Update the listing from the line containing "Click clipboard icon for fw-register-eureka" up to and including the line containing "[x=648, y=413]" by replacing "clipboard icon" with "copy icon", leaving everything else unchanged, and reproduce only those lines.

• [Information provided]:
....................

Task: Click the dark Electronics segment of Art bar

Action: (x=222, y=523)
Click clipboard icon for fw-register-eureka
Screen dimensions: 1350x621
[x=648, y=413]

....................

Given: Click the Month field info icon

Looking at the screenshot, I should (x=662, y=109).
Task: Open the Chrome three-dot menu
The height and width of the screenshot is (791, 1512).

....................

• [Result below]:
Click copy icon for fw-register-eureka
Screen dimensions: 1350x621
[x=648, y=413]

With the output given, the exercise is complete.